[Saved data entries]
BEGIN

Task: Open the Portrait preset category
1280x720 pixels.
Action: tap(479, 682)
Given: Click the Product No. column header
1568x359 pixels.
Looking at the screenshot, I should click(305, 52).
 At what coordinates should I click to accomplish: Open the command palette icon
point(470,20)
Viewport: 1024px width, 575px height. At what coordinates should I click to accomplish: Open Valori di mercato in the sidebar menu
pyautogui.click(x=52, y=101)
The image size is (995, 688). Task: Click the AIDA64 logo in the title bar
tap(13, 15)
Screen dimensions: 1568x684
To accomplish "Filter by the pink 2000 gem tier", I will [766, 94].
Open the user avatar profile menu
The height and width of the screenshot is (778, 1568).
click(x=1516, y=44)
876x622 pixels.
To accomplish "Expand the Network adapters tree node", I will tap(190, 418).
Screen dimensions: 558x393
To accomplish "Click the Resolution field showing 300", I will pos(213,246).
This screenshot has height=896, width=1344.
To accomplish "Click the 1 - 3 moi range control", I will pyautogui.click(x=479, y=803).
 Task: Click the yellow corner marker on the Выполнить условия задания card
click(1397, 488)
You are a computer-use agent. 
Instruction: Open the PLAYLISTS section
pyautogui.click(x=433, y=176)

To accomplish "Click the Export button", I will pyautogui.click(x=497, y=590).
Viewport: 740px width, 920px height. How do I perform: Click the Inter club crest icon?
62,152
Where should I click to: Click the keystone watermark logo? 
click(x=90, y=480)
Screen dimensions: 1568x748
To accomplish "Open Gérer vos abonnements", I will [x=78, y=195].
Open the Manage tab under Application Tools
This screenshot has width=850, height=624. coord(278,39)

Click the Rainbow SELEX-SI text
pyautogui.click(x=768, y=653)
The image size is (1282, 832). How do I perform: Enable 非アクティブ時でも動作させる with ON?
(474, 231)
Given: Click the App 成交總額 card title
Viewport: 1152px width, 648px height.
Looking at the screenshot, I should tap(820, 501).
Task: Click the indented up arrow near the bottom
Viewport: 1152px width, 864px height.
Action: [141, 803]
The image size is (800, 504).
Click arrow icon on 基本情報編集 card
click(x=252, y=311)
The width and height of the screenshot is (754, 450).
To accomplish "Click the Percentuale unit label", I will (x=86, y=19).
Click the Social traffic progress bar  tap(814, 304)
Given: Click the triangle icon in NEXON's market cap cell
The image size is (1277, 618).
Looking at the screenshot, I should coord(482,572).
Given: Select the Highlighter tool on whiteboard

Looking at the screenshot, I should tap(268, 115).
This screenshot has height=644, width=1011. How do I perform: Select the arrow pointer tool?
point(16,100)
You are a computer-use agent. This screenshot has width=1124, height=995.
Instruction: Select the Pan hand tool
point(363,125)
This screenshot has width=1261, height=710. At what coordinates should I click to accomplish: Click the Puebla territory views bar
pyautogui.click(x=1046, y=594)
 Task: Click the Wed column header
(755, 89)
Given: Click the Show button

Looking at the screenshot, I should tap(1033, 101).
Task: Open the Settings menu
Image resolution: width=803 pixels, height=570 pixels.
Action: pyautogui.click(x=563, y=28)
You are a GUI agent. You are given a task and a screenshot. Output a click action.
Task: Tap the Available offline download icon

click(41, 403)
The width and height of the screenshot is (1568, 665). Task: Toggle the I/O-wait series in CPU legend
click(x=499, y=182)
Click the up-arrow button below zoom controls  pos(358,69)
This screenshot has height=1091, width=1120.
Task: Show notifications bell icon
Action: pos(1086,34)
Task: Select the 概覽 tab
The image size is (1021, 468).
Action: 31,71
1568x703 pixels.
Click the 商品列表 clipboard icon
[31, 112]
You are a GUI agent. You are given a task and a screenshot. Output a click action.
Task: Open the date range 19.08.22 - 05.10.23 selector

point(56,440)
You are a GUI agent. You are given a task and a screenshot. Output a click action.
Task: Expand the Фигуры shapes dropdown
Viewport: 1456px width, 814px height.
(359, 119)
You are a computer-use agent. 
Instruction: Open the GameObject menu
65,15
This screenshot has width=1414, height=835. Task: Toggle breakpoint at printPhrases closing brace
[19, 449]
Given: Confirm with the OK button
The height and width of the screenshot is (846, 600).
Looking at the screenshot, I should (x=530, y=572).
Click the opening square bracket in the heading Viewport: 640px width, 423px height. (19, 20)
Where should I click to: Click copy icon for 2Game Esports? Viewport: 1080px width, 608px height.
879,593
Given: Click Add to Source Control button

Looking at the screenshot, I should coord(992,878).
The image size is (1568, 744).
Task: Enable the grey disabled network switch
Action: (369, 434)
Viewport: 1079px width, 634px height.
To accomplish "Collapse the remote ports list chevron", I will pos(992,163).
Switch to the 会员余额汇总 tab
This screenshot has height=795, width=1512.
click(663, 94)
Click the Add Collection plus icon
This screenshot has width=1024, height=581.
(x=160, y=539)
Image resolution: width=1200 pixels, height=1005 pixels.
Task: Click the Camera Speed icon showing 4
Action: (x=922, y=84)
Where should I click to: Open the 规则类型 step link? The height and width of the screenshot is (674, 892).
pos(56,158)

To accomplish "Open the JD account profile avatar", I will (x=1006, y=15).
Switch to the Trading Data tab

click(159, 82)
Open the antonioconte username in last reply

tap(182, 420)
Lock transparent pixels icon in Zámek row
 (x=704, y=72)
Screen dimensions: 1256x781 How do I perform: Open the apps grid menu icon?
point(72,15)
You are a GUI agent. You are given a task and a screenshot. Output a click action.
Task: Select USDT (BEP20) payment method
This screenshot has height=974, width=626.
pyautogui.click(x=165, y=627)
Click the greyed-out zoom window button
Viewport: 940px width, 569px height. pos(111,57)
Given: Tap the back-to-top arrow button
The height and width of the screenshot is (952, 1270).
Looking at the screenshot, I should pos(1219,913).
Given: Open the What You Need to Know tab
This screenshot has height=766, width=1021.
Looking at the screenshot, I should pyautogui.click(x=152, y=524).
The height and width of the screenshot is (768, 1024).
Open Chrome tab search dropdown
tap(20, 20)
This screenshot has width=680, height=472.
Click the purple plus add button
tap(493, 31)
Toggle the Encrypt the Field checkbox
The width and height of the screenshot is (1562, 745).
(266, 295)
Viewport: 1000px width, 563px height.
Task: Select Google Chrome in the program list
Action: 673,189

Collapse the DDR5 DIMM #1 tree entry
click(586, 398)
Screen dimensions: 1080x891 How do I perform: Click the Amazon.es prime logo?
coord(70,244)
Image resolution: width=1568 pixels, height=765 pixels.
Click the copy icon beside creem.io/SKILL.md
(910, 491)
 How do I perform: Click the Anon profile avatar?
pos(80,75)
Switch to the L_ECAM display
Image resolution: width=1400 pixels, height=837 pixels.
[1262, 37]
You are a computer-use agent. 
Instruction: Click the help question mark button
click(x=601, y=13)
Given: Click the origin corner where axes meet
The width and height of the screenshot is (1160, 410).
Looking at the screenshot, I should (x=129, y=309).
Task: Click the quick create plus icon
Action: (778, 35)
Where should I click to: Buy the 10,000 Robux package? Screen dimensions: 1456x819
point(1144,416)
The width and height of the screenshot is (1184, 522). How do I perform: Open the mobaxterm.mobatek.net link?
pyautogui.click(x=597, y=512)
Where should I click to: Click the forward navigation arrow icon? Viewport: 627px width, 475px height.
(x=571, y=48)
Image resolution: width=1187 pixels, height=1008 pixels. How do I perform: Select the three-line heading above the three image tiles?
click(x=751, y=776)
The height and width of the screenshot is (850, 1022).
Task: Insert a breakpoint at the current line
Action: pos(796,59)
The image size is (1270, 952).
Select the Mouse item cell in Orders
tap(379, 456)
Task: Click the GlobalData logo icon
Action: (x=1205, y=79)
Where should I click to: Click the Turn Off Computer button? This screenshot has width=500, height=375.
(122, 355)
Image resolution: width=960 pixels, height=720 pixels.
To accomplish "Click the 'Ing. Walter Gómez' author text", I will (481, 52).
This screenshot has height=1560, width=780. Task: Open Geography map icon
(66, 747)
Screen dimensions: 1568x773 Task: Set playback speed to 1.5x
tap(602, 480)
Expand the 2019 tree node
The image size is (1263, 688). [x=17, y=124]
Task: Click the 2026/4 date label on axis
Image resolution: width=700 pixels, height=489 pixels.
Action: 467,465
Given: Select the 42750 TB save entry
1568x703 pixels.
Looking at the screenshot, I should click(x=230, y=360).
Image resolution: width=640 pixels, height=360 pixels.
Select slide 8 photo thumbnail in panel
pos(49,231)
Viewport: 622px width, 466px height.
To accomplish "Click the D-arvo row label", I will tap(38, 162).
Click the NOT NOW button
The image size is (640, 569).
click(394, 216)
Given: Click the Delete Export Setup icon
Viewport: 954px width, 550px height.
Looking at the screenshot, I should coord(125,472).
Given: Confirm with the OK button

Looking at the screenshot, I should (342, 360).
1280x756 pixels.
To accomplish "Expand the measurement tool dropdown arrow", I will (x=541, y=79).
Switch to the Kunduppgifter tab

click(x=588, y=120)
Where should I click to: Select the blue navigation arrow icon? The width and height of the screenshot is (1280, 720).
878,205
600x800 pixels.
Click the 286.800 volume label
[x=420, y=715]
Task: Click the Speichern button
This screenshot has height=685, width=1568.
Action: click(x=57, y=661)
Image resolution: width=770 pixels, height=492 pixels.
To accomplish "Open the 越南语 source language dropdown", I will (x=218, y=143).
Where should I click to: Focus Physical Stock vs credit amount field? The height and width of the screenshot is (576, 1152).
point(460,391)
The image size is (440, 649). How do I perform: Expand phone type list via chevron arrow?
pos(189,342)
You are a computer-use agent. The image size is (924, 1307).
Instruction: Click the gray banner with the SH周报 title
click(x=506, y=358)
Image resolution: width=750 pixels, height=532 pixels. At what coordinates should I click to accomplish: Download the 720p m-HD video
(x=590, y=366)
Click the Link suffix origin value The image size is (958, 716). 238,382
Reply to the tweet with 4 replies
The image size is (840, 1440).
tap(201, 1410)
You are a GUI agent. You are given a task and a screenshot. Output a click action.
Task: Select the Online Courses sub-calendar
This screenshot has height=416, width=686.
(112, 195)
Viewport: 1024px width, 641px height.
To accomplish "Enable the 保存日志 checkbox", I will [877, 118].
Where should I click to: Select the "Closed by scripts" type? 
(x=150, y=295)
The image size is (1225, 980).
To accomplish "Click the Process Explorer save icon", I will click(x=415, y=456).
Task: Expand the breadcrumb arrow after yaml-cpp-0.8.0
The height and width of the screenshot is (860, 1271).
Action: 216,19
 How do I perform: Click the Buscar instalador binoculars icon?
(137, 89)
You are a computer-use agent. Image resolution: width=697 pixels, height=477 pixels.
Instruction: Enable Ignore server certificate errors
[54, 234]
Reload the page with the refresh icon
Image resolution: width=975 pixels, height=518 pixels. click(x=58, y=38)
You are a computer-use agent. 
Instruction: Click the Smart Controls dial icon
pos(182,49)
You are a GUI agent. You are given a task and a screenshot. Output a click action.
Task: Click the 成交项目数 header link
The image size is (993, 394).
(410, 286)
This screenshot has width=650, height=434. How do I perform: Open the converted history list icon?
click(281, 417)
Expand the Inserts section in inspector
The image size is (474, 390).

END

What you need to do =>
Throughout the data above, copy all lines where the word "Export" is found.

The completed task =>
To accomplish "Click the Export button", I will pyautogui.click(x=497, y=590).
Given: Click the Delete Export Setup icon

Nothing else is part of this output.